Several prognostic factors for OS after resection of DCC have been reported, including nodal status, perineural invasion, histological differentiation, R status, T category, resection margin, vascular invasion, pancreatic invasion, and portal vein invasion.3–8,12,15–18 In the current study, PLN and lymphatic invasion were confirmed to be prognostic factors for OS. In a meta-analysis, Wellner et al found that resection margin status is an influential prognostic factor for 5-year survival.16 Sasaki et al reported that invasive carcinoma at the ductal resection margins in DCC appears to have a significant relation to local recurrence.17 In a review article, Wakai et al reported that patients with residual carcinoma in situ at the ductal resection margins for DCC may have late local recurrence, whereas residual invasive ductal lesions cause early local recurrence.18 However, in our study, margin status did not affect the mode of recurrence, although patients with >3 positive lymph nodes and positive lymphatic invasion status demonstrated significantly more recurrences and poorer prognoses in the multivariate analysis.

The LMR has been reported to be an effective prognostic factor for several cancers;19,20 however, its prognostic utility remains controversial for DCC.21 Kiriyma et al reported that the poor survival of patients with higher LMRs could be explained by the presence of many involved nodes in DCC.4 However, differences between the numbers of lymph nodes that are dissected at different institutions present an obstacle to the use of LMR as a prognostic factor. In cases of colorectal cancer, higher numbers of evaluated lymph nodes per case have been associated with better prognoses.22 The AJCC has endorsed a “12-node minimum” for DCC to prevent inadequate staging. In the current study, the overall number of evaluated lymph nodes per patient (mean ± standard error) was 16.11±1.34. Therefore, we regard the evaluation of lymph node dissections in this study as being adequate.
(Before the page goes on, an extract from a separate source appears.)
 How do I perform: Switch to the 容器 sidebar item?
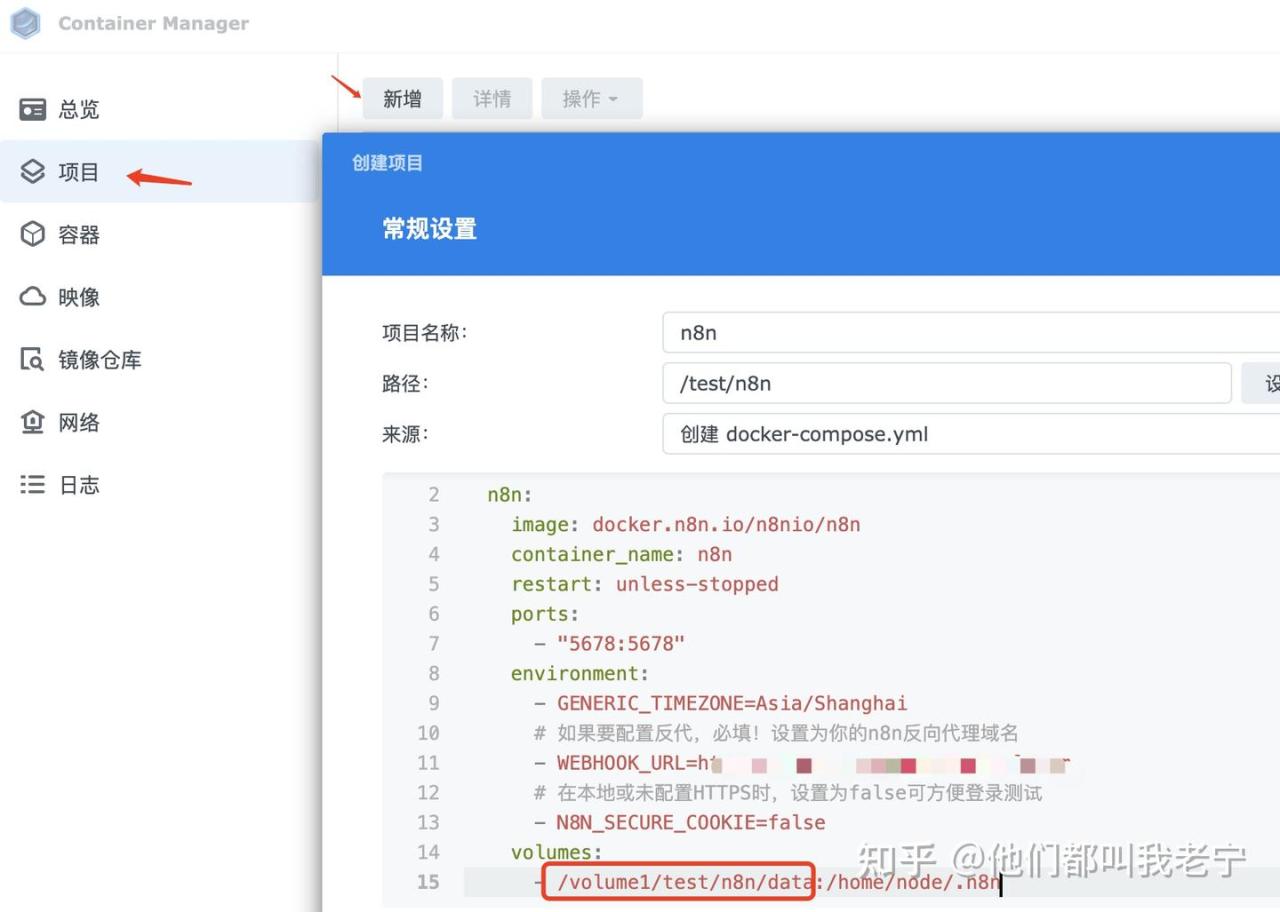click(79, 235)
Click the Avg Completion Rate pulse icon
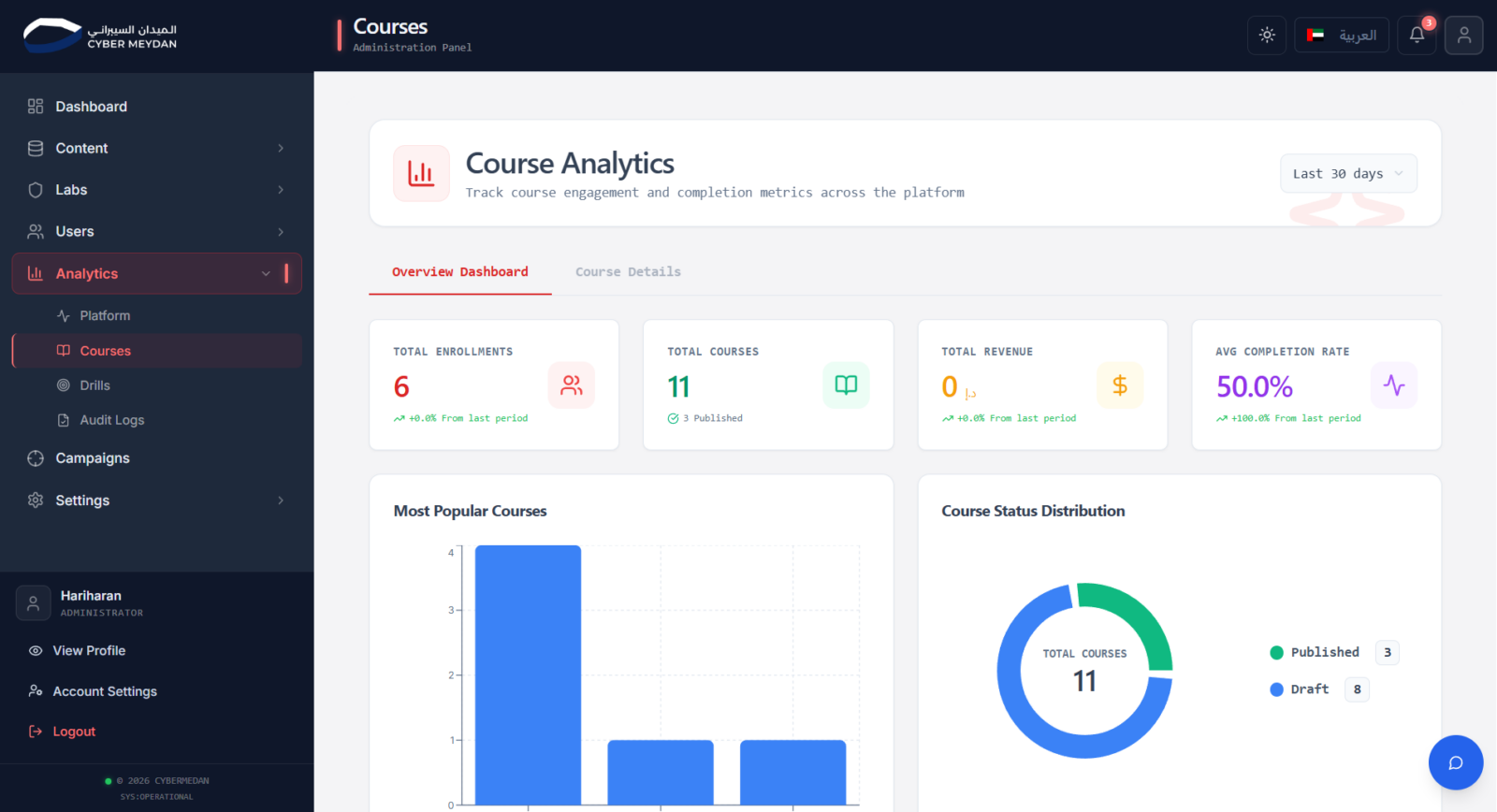 point(1394,385)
Our analysis revealed that PLN ≤2 and negative lymphatic invasion status were significant and independent predictors of good prognosis without LMR. This study revealed that lymphatic system invasion was the most important prognostic factor for DCC.
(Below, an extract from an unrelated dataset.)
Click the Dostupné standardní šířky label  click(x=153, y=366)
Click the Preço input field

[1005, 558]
Hernandez et al concluded that aggressive operative resection and application of adjuvant therapy should be used to treat all patients with cholangiocarcinoma without evidence of distant disease, even when an R0 resection has been performed.23 Evaluating a randomized trial with 108 perihilar cases and 117 distal cases, Ebata et al reported that the survival probability was not significantly different between a gemcitabine adjuvant chemotherapy group and an observation group.24 In a systematic review, a beneficial effect of adjuvant therapy was not evident in the overall analysis, but was observed in subgroups formed according to lymph node involvement and recommended adjuvant chemotherapy in node-positive disease following resection.25 The review reported that adjuvant chemotherapy was beneficial for patients with LN-positive or R1 disease.25 Adequate lymph node dissection may, therefore, improve prognosis in DCC patients.
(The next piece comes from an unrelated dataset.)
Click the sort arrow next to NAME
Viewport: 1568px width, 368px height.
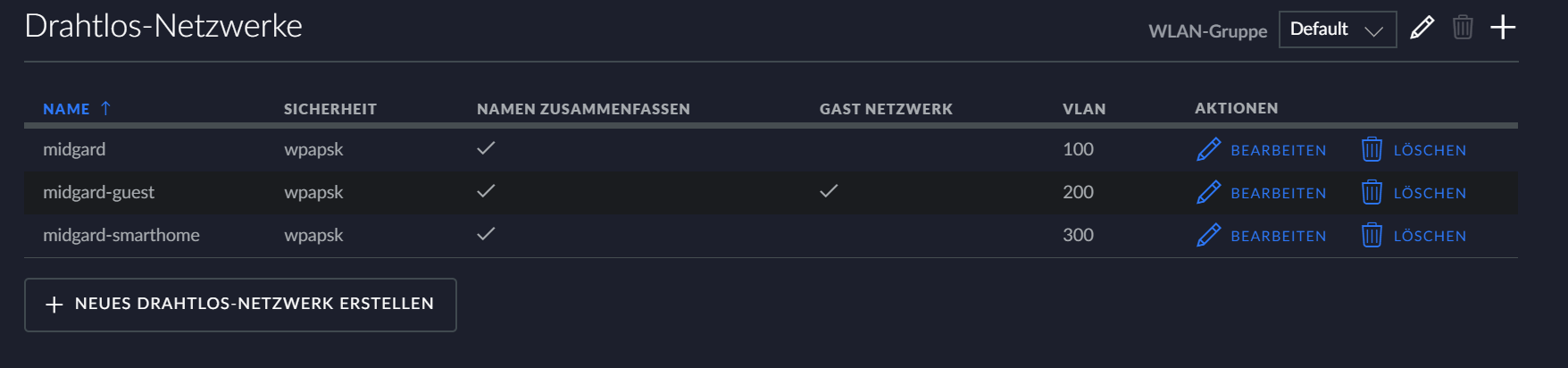[x=105, y=108]
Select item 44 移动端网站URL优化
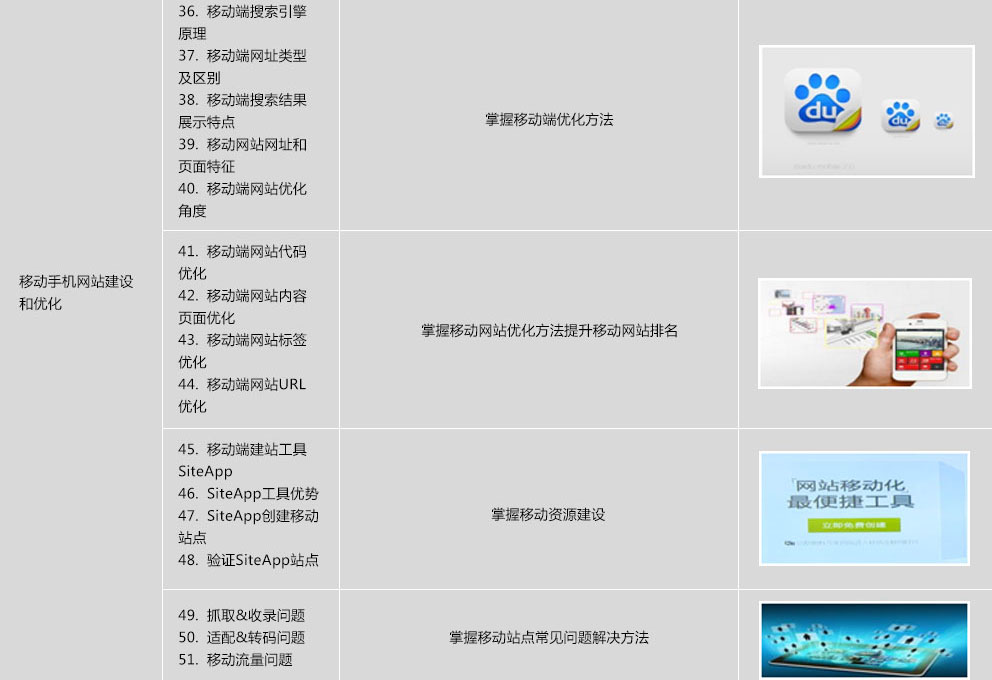992x680 pixels. (242, 395)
The present study has several limitations: first, it was retrospective, although the DCC patients were consecutively recruited; second, it included only a small number of cases because of the relative rarity of DCC. Hence, additional multicenter investigations involving larger patient populations are needed before definitive conclusions can be drawn.

Conclusion

A wide range of clinicopathological parameters were analyzed in this study, which confirmed that PLN and lymphatic invasion are prognostic for DFS and OS following radical resection of DCC. Therefore, adequate lymph node dissection may be an effective strategy for improving the curability and prognosis of patients with DCC.